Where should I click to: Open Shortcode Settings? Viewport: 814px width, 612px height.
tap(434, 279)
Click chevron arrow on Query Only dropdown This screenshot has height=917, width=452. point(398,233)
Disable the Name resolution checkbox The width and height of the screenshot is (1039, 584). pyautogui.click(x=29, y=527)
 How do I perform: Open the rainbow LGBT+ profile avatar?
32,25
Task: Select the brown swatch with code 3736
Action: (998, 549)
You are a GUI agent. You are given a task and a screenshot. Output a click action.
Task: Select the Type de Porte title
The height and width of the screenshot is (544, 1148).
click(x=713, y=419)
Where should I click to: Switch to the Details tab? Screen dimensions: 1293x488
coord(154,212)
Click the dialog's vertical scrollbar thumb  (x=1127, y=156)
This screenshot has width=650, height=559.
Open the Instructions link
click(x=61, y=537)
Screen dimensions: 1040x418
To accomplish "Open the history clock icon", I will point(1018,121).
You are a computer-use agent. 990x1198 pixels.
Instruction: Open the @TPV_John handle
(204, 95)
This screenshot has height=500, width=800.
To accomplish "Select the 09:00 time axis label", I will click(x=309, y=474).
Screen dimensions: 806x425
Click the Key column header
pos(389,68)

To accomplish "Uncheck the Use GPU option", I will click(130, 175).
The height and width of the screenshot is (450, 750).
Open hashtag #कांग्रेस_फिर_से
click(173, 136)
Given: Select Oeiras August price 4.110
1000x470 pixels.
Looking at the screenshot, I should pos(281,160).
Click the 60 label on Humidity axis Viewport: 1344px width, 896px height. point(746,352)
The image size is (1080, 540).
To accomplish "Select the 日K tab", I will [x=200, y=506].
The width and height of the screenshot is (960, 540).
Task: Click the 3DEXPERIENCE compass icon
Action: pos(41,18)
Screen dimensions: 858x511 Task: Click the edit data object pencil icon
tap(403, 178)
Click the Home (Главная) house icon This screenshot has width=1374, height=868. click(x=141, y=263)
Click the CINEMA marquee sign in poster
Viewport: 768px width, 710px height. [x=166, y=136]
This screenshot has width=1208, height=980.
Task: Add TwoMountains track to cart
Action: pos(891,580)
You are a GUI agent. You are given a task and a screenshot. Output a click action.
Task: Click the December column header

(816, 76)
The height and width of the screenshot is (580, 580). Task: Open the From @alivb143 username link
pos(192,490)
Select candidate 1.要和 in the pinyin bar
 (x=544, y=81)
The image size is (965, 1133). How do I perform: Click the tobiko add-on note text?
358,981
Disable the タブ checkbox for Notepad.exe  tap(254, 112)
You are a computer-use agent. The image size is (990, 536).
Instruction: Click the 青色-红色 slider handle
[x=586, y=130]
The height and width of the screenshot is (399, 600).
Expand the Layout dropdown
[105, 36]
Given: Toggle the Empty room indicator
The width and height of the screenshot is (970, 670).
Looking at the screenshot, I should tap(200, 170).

________

What are the lines, exactly as written above, from the line with "Task: Click the December column header" to the line with "You are a computer-use agent. The", both included? Output only those.

Task: Click the December column header

(816, 76)
The height and width of the screenshot is (580, 580). Task: Open the From @alivb143 username link
pos(192,490)
Select candidate 1.要和 in the pinyin bar
 (x=544, y=81)
The image size is (965, 1133). How do I perform: Click the tobiko add-on note text?
358,981
Disable the タブ checkbox for Notepad.exe  tap(254, 112)
You are a computer-use agent. The image size is (990, 536).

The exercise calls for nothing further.